Here's an analogy: when writing a book (or a thesis!), if one quotes from someone else's work they must be credited - and if it's a big enough chunk you may have to pay them. But if someone's work has merely informed your thinking, perhaps tangentially, and you don't quote them; or if perhaps you started by reading a review paper and end up citing only one of the papers it directed you to, then there's not the same requirement to either seek their permission to use their work, nor to credit them in the reference list. There's perhaps a good reason to try to do so, because it gives your own work more authority and credibility if you reference sources, but there's not a requirement - in fact it's sometime hard to find a way to give the credit you wish to someone who's informed your thinking!

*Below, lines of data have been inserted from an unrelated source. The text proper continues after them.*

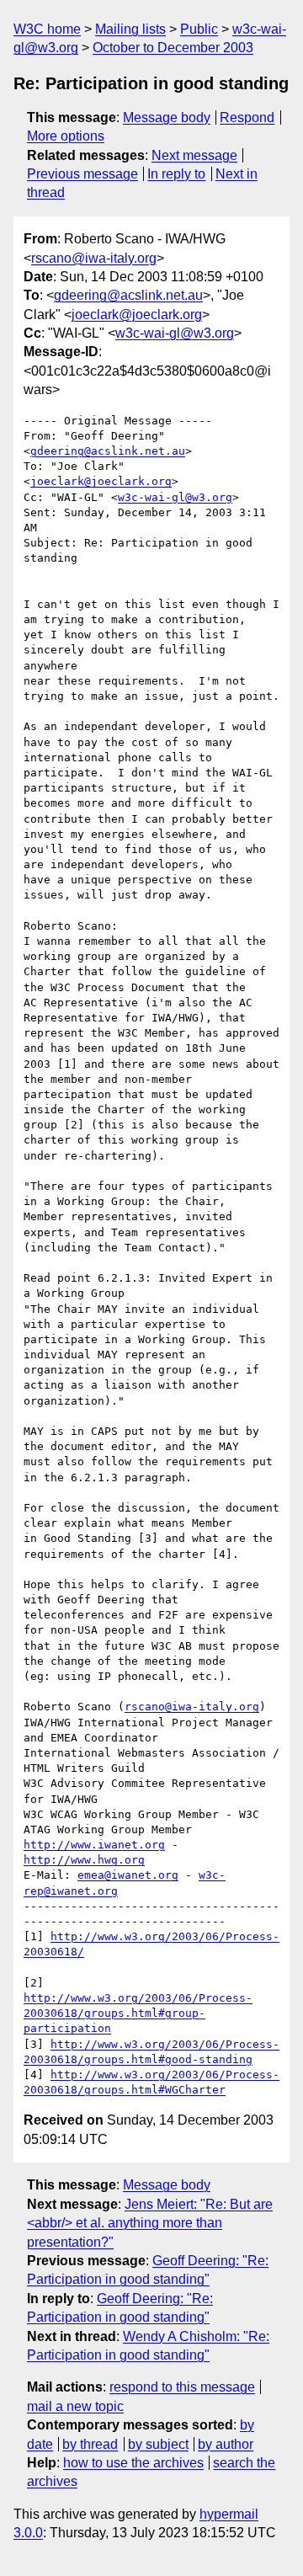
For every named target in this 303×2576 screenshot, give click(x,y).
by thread (90, 2444)
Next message (194, 155)
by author (225, 2444)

As with quotations and references, so with licensing data: attributing the source of data you republish is different to giving attribution to something that helped you to get somewhere else; nevertheless, it does your own credibility good to show how you reached your conclusions.

Another analogy: search engines already adopt a practical approach to the question of rights, reasoning and attribution. "Disallow: /" in a robots.txt file amounts to an instruction not to index and search (reason) and therefore not to display content. If this isn't there, then they may crawl your pages, reason with the data they gather, and of course display (publish) it in search results pages. Whilst the content they show there is covered by "fair use" laws in some countries, in others that’s not the case so there has occasionally been controversy about the "publication" part of what they do, and it has been known for some companies to get shirty with Google for listing their content (step forward, Agence France, for this exemplary foot-shooting). As far as attribution goes, one could argue that this happens through the simple act of linking to the source site. When it comes to the reasoning part of what search engines do, though, there's been no kerfuffle concerning giving attribution for that. No one minds not being credited for their part in the page rank score of a site they linked to – who pays it any mind at all? – and yet this is absolutely essential to how Google and co. work. To me, this seems akin to the hidden role that linked data sources can play in-between one another.

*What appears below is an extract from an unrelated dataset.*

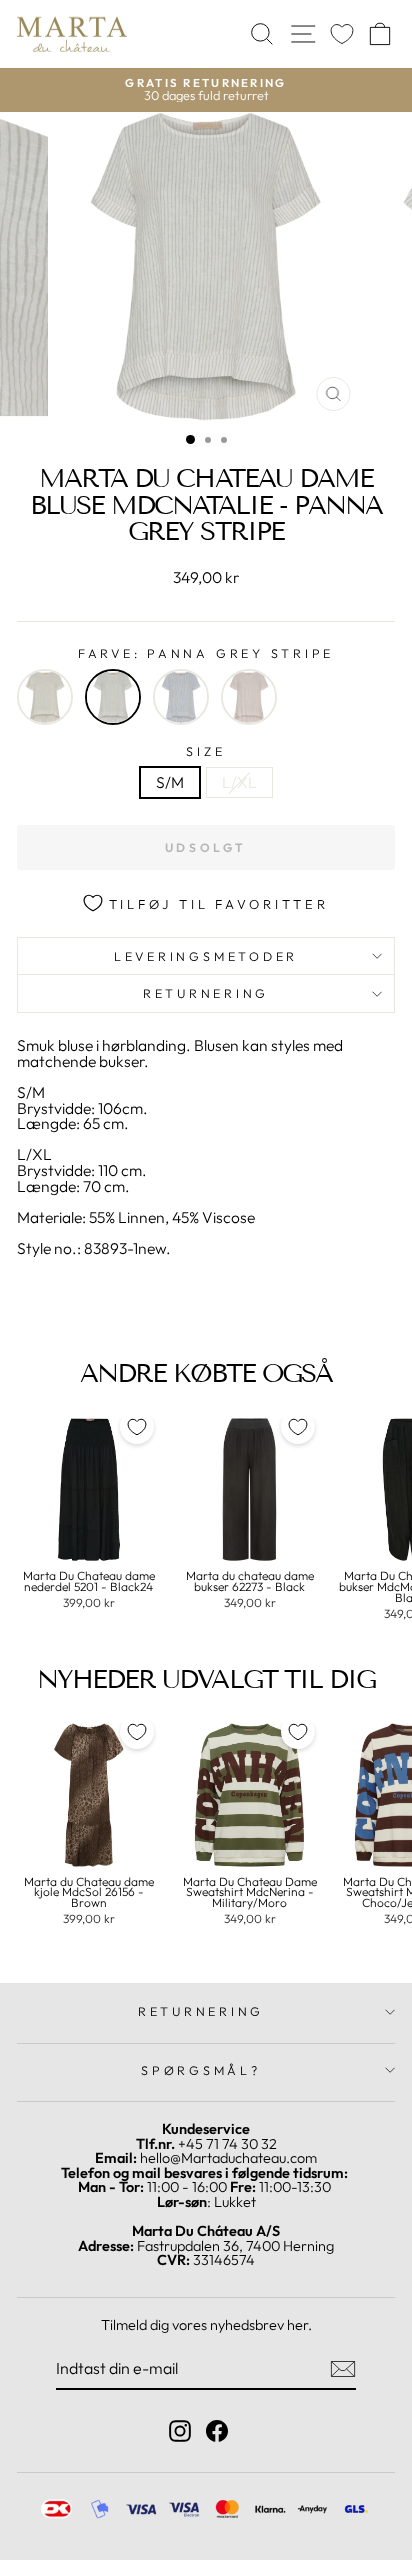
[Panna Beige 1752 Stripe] (45, 697)
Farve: (206, 653)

Of course, the “reasoning” problem has quite a different flavour depending upon whether you’re reasoning across distributed data sources or ingesting data into a single system and reasoning there. As Mia noted, the former is not what we tend to see at the moment. All of the good examples I know of digital heritage employing LOD actually use it by ingesting the data and integrating it into the local index, whether that's Dan Pett's nimble PAS work or Europeana's behemoth. But that doesn't mean that it's a good idea for us to build a model that assumes this will always be the case. Right now we're in the earliest stages of the LOD/semweb project really gathering pace - which I believe it finally is. People will do more ambitious things as the data grows, and the current pragmatic paradigm of identifying a data source that could be good for enriching your data and ingesting it into your own store where you can index it and make it actually scale may not stay the predominant one. It makes it hard to go beyond a couple of steps of inference because you can't blindly follow all the links you find in the LOD you ingest and ingest them too – you could end up ingesting the whole of the web of data. As the technology permits and the idea of making more agile steps across the semantic graph beds in I expect we'll see more solutions appear where reasoning is done according to what is found in various linked data sources, not according to what a system designer has pre-selected. As the chains of inference grow longer, the issue of attribution becomes keener, and so in the longer term there will be no escaping the need to be able to reason without giving attribution.

This is the detail we could do with ironing out in licencing LOD, and I’d be pleased to see it discussed in relation to the LOD-LAM star scheme.

Monday, October 18, 2010

Open Culture 2010 ruminations #1: Linked Data

I just came back from the Europeana plenary conference, Open Culture 2010, in Amsterdam. Before the conference I went to meetings of Working Party 1 (Users) and WP3 (Technical), and at all three gatherings I found myself ruminating on a few key areas: the question of Linked Data and the API; how social media and user generated content relate to the distribution model for Europeana; and the future of the project itself. In this first post I'll look at Linked Data and why I think we need to worry less about some things and more about others that aren't getting much attention; and I'll suggest some analogies etc that we might use to help sell the idea a bit.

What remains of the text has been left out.